*** Dataset ***

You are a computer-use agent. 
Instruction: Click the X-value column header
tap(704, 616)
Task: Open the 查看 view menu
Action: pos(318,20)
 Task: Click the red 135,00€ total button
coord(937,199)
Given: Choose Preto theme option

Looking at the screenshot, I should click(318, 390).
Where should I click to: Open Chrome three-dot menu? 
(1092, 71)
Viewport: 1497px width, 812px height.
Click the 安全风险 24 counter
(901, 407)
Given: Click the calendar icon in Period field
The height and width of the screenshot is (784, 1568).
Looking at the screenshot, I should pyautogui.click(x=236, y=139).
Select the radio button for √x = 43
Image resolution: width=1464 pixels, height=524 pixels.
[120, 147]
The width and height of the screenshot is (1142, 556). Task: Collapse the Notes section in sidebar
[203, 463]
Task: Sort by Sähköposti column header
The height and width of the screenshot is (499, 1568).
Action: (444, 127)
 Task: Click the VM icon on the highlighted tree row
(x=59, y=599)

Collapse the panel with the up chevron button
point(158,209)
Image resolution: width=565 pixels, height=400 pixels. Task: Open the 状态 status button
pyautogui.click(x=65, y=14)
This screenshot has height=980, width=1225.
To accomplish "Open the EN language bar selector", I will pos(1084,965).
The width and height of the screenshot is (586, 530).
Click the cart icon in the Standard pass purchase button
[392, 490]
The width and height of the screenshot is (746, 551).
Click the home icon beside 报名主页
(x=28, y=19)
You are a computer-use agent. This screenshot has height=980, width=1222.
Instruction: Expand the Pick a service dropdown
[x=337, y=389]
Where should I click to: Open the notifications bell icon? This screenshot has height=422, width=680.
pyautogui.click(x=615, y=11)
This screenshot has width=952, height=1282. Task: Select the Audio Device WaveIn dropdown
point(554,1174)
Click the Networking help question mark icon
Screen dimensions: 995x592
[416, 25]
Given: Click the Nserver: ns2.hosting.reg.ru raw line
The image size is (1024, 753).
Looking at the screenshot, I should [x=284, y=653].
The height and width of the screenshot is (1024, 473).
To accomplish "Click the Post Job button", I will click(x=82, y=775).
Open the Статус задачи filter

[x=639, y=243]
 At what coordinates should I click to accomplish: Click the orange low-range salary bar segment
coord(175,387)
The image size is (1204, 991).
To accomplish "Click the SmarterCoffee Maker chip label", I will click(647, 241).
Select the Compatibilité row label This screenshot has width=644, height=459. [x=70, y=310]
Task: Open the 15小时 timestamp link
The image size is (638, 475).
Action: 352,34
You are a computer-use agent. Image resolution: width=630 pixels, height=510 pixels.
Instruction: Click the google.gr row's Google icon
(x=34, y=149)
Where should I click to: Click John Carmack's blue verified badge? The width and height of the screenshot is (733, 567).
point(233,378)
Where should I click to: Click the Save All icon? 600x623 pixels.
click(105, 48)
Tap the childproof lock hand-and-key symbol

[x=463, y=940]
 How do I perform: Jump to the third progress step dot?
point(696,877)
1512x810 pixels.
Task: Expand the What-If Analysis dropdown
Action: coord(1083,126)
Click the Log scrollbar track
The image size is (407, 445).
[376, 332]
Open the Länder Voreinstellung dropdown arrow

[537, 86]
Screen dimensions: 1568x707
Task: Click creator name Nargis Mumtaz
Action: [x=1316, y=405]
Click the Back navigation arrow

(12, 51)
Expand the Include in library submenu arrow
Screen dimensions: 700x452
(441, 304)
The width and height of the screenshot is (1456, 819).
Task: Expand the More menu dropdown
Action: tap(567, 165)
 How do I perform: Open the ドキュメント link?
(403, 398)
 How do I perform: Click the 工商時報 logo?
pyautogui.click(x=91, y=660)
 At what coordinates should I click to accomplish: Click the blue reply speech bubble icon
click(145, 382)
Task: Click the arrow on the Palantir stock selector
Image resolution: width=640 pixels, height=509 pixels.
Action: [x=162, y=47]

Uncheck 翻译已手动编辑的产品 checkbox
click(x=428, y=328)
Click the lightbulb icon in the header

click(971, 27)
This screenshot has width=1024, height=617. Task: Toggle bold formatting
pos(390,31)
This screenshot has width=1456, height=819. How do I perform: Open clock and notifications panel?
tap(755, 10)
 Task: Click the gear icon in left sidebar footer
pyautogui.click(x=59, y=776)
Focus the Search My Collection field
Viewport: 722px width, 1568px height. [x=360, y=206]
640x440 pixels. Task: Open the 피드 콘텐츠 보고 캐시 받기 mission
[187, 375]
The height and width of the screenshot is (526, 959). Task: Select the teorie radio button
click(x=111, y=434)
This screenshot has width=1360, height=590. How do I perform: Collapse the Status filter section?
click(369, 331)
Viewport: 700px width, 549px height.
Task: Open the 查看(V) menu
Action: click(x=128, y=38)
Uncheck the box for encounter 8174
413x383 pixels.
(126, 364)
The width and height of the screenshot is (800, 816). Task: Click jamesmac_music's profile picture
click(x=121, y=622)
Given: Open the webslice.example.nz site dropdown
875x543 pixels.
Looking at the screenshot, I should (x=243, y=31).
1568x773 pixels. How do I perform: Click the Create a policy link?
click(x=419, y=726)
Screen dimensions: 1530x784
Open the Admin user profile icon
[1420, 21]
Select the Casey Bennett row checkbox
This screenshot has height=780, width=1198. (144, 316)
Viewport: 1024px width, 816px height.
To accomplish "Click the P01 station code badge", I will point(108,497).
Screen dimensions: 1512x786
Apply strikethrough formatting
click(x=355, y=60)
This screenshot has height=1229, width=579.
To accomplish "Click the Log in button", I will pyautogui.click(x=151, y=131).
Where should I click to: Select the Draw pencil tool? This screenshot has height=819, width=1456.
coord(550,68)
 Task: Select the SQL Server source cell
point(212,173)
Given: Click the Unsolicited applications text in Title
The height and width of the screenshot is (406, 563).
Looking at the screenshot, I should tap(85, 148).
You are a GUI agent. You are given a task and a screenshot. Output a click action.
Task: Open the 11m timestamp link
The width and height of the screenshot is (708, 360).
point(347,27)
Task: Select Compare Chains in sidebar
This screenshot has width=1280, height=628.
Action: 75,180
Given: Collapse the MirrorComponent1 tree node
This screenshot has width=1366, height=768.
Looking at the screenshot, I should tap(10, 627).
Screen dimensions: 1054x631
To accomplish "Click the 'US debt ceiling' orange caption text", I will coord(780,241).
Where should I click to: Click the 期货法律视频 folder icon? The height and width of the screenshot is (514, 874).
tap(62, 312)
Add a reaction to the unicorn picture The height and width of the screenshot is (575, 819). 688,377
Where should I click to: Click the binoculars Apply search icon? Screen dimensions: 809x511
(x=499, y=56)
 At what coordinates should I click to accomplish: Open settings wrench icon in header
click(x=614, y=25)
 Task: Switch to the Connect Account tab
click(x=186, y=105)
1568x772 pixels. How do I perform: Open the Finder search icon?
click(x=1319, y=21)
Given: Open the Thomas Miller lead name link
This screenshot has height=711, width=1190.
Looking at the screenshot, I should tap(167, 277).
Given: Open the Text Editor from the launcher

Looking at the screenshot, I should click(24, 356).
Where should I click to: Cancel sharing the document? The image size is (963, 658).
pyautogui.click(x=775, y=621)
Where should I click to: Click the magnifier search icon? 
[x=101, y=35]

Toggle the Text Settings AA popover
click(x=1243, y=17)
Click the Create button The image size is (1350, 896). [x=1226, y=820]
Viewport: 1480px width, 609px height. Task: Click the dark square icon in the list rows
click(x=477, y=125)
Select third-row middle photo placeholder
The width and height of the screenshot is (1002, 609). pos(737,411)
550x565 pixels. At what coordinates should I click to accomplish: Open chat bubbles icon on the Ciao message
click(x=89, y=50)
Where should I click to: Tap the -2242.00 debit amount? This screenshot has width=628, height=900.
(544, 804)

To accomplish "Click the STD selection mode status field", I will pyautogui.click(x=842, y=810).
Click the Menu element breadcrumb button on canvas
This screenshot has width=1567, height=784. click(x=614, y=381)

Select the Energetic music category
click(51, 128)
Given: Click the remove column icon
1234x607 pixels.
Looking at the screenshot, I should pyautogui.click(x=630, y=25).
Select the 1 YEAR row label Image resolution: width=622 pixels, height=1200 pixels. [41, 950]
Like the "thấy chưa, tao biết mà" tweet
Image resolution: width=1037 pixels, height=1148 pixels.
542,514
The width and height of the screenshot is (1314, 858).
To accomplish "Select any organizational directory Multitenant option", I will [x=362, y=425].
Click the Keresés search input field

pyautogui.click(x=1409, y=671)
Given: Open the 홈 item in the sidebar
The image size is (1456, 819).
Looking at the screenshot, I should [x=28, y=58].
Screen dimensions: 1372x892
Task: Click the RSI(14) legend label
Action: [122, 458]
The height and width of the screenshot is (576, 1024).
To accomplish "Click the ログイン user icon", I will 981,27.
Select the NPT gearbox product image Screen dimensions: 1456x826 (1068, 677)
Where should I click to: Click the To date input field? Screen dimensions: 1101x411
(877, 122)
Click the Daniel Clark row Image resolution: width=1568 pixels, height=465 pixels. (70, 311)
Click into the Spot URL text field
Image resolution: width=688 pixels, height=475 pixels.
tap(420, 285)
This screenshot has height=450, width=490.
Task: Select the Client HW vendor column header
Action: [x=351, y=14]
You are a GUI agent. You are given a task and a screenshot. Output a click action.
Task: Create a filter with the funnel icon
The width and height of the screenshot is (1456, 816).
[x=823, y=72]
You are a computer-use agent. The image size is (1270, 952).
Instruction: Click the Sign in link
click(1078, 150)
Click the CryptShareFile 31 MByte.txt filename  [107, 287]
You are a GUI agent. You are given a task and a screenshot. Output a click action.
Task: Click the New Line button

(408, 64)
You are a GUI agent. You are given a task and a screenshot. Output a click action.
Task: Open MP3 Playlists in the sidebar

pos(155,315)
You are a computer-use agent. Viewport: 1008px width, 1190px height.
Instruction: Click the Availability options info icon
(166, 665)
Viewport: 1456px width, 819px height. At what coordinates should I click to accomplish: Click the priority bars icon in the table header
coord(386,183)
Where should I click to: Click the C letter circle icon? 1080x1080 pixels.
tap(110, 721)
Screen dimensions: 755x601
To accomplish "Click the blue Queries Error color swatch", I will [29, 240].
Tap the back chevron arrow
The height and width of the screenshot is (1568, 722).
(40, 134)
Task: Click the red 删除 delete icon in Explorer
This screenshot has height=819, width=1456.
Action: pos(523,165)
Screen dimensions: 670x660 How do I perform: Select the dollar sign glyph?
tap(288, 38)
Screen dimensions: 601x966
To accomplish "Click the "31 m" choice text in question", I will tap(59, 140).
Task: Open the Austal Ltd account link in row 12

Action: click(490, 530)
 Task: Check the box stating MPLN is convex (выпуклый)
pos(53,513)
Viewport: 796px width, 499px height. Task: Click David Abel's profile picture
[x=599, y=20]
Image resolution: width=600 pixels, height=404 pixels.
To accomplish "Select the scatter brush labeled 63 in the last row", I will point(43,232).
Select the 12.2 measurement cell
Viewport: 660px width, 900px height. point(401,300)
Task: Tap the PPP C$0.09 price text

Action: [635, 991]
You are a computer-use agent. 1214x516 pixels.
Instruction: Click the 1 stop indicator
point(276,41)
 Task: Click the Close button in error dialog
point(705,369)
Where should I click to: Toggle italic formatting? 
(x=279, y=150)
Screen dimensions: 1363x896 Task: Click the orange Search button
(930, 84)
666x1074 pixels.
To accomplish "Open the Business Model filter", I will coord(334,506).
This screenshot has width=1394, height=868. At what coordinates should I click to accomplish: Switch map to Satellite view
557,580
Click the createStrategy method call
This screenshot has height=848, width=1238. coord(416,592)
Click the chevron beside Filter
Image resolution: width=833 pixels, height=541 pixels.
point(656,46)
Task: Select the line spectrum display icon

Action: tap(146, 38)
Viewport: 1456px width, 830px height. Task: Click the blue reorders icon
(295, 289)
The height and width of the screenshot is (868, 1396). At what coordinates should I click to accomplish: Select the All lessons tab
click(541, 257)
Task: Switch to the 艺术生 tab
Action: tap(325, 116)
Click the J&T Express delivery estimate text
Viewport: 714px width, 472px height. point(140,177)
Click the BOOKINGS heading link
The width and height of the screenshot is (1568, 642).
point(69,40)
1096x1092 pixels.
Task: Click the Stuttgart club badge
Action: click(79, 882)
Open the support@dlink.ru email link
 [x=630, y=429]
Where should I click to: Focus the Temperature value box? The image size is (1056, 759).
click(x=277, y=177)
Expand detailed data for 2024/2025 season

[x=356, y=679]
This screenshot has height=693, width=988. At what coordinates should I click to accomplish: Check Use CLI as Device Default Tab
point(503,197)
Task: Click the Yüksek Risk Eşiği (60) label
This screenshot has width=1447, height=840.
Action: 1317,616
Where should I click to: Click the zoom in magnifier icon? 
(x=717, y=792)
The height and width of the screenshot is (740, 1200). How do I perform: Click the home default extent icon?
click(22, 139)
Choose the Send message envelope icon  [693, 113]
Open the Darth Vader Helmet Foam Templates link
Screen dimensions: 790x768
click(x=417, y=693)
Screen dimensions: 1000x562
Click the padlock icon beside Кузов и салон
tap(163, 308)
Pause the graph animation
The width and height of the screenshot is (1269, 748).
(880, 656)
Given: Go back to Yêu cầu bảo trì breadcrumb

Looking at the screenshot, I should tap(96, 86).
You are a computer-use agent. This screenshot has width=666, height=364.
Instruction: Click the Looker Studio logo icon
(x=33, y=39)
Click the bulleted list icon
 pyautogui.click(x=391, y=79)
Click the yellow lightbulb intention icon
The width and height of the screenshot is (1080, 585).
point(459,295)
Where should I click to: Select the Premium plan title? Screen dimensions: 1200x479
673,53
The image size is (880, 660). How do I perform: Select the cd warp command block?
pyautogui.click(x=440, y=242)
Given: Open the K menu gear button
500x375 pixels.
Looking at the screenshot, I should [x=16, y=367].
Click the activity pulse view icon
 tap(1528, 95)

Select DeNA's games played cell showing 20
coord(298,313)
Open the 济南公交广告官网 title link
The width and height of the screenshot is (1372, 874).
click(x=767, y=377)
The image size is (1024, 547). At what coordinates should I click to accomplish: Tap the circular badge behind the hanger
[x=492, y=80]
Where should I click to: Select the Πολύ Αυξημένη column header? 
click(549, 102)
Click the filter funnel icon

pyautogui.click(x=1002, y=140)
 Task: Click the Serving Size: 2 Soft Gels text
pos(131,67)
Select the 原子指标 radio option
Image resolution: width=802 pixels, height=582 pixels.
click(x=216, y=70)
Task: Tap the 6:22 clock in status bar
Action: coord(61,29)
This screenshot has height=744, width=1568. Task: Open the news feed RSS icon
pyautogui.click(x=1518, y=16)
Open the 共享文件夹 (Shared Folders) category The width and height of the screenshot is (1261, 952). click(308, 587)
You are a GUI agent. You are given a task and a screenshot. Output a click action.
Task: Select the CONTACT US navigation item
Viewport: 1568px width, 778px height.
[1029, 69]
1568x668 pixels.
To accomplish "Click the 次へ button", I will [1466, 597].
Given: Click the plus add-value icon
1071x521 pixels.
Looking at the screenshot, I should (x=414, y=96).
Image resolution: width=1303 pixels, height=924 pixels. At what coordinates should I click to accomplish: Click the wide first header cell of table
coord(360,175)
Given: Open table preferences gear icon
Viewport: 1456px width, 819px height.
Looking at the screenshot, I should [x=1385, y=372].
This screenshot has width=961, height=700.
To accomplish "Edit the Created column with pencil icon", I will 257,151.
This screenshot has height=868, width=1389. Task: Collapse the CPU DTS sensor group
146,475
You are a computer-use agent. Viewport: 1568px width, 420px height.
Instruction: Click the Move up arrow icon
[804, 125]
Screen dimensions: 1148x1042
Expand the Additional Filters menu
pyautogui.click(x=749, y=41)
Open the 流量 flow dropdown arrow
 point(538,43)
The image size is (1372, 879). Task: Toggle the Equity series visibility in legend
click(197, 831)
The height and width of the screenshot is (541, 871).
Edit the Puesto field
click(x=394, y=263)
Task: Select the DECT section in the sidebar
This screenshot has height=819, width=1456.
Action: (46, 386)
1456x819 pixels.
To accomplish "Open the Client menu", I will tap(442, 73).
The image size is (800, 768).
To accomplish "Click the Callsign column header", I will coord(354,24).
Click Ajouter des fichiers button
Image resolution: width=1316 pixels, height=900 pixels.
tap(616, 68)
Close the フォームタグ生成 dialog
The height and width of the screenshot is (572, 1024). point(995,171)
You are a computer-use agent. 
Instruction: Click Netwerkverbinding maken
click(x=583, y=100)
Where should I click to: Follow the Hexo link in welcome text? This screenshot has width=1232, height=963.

***

What to do
Rewrite everything from "has height=980, width=1222." down to "pyautogui.click(x=615, y=11)", changing "dropdown" to "menu" and keeping all else the same. Give back only those lines.

Reply to the task
You are a computer-use agent. This screenshot has height=980, width=1222.
Instruction: Expand the Pick a service menu
[x=337, y=389]
Where should I click to: Open the notifications bell icon? This screenshot has height=422, width=680.
pyautogui.click(x=615, y=11)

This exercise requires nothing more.